What you are asked to do:
Copy out every one of the following records word for word.
═════ Extracted information ═════
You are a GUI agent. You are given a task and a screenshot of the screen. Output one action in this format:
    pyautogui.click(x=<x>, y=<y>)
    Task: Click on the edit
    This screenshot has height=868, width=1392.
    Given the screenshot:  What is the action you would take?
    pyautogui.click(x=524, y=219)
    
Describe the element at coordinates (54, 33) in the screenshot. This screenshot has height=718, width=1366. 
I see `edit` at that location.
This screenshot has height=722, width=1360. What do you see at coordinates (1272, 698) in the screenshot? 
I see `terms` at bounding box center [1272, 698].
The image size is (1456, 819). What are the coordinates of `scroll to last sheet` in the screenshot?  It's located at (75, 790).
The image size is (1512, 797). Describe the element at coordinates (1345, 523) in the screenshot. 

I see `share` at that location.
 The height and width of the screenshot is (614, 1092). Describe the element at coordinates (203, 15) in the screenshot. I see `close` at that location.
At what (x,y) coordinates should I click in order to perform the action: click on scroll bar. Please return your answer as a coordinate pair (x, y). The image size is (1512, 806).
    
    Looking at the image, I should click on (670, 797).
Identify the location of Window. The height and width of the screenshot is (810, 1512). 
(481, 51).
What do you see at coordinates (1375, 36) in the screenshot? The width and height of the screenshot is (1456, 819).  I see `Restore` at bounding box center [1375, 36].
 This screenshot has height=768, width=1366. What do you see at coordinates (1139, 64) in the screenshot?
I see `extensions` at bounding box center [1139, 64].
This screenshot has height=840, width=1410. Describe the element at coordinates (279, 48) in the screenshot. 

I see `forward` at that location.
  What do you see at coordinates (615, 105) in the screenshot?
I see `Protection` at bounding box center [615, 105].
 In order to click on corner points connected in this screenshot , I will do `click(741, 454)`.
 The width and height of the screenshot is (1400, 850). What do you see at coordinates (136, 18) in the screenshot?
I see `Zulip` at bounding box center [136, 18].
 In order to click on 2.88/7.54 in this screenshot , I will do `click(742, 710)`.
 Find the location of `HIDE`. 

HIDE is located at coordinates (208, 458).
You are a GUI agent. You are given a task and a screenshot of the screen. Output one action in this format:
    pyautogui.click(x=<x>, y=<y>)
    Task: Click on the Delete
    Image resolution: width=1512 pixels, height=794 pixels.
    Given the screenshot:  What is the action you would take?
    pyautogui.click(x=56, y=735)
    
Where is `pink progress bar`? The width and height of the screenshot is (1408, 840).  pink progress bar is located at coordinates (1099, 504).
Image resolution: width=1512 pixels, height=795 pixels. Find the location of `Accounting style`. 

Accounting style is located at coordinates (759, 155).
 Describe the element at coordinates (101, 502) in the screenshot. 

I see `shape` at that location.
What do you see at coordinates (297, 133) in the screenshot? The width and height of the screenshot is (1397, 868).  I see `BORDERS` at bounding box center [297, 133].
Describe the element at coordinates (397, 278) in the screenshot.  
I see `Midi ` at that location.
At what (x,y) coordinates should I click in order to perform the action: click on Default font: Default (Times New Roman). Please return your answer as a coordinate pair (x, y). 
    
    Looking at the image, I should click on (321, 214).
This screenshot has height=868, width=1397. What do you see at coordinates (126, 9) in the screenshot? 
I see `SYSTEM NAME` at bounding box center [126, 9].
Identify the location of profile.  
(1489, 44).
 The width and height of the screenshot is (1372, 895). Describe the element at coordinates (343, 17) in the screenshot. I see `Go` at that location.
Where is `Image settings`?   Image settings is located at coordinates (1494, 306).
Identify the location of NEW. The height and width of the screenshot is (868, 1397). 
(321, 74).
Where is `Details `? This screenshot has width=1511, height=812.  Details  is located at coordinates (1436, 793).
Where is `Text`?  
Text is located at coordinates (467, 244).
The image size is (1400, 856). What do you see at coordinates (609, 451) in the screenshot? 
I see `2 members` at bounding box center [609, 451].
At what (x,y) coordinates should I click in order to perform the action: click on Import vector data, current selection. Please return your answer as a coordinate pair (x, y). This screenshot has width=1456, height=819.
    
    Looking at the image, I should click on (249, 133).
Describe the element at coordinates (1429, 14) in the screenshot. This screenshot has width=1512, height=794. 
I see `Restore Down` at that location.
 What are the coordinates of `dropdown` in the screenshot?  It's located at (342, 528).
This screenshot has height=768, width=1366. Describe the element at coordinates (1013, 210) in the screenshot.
═════
Result of this task:
You are a GUI agent. You are given a task and a screenshot of the screen. Output one action in this format:
    pyautogui.click(x=<x>, y=<y>)
    Task: Click on the edit
    This screenshot has height=868, width=1392.
    Given the screenshot:  What is the action you would take?
    pyautogui.click(x=524, y=219)
    
Describe the element at coordinates (54, 33) in the screenshot. This screenshot has height=718, width=1366. 
I see `edit` at that location.
This screenshot has height=722, width=1360. What do you see at coordinates (1272, 698) in the screenshot? 
I see `terms` at bounding box center [1272, 698].
The image size is (1456, 819). What are the coordinates of `scroll to last sheet` in the screenshot?  It's located at (75, 790).
The image size is (1512, 797). Describe the element at coordinates (1345, 523) in the screenshot. 

I see `share` at that location.
 The height and width of the screenshot is (614, 1092). Describe the element at coordinates (203, 15) in the screenshot. I see `close` at that location.
At what (x,y) coordinates should I click in order to perform the action: click on scroll bar. Please return your answer as a coordinate pair (x, y). The image size is (1512, 806).
    
    Looking at the image, I should click on (670, 797).
Identify the location of Window. The height and width of the screenshot is (810, 1512). 
(481, 51).
What do you see at coordinates (1375, 36) in the screenshot? The width and height of the screenshot is (1456, 819).  I see `Restore` at bounding box center [1375, 36].
 This screenshot has height=768, width=1366. What do you see at coordinates (1139, 64) in the screenshot?
I see `extensions` at bounding box center [1139, 64].
This screenshot has height=840, width=1410. Describe the element at coordinates (279, 48) in the screenshot. 

I see `forward` at that location.
  What do you see at coordinates (615, 105) in the screenshot?
I see `Protection` at bounding box center [615, 105].
 In order to click on corner points connected in this screenshot , I will do `click(741, 454)`.
 The width and height of the screenshot is (1400, 850). What do you see at coordinates (136, 18) in the screenshot?
I see `Zulip` at bounding box center [136, 18].
 In order to click on 2.88/7.54 in this screenshot , I will do `click(742, 710)`.
 Find the location of `HIDE`. 

HIDE is located at coordinates (208, 458).
You are a GUI agent. You are given a task and a screenshot of the screen. Output one action in this format:
    pyautogui.click(x=<x>, y=<y>)
    Task: Click on the Delete
    Image resolution: width=1512 pixels, height=794 pixels.
    Given the screenshot:  What is the action you would take?
    pyautogui.click(x=56, y=735)
    
Where is `pink progress bar`? The width and height of the screenshot is (1408, 840).  pink progress bar is located at coordinates (1099, 504).
Image resolution: width=1512 pixels, height=795 pixels. Find the location of `Accounting style`. 

Accounting style is located at coordinates (759, 155).
 Describe the element at coordinates (101, 502) in the screenshot. 

I see `shape` at that location.
What do you see at coordinates (297, 133) in the screenshot? The width and height of the screenshot is (1397, 868).  I see `BORDERS` at bounding box center [297, 133].
Describe the element at coordinates (397, 278) in the screenshot.  
I see `Midi ` at that location.
At what (x,y) coordinates should I click in order to perform the action: click on Default font: Default (Times New Roman). Please return your answer as a coordinate pair (x, y). 
    
    Looking at the image, I should click on (321, 214).
This screenshot has height=868, width=1397. What do you see at coordinates (126, 9) in the screenshot? 
I see `SYSTEM NAME` at bounding box center [126, 9].
Identify the location of profile.  
(1489, 44).
 The width and height of the screenshot is (1372, 895). Describe the element at coordinates (343, 17) in the screenshot. I see `Go` at that location.
Where is `Image settings`?   Image settings is located at coordinates (1494, 306).
Identify the location of NEW. The height and width of the screenshot is (868, 1397). 
(321, 74).
Where is `Details `? This screenshot has width=1511, height=812.  Details  is located at coordinates (1436, 793).
Where is `Text`?  
Text is located at coordinates (467, 244).
The image size is (1400, 856). What do you see at coordinates (609, 451) in the screenshot? 
I see `2 members` at bounding box center [609, 451].
At what (x,y) coordinates should I click in order to perform the action: click on Import vector data, current selection. Please return your answer as a coordinate pair (x, y). This screenshot has width=1456, height=819.
    
    Looking at the image, I should click on (249, 133).
Describe the element at coordinates (1429, 14) in the screenshot. This screenshot has width=1512, height=794. 
I see `Restore Down` at that location.
 What are the coordinates of `dropdown` in the screenshot?  It's located at (342, 528).
This screenshot has height=768, width=1366. Describe the element at coordinates (1013, 210) in the screenshot.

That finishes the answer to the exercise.